SOURCE DATA Start Marker

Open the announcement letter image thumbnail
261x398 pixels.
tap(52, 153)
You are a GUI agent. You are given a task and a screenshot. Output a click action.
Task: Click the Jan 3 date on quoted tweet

SOURCE DATA End Marker

### WHAT THE EXERCISE ASKS
From the line containing "You are a GUI" down to the last line of the data above, copy every line exactly; leave out all other lines.

### WRITTEN SOLUTION
You are a GUI agent. You are given a task and a screenshot. Output a click action.
Task: Click the Jan 3 date on quoted tweet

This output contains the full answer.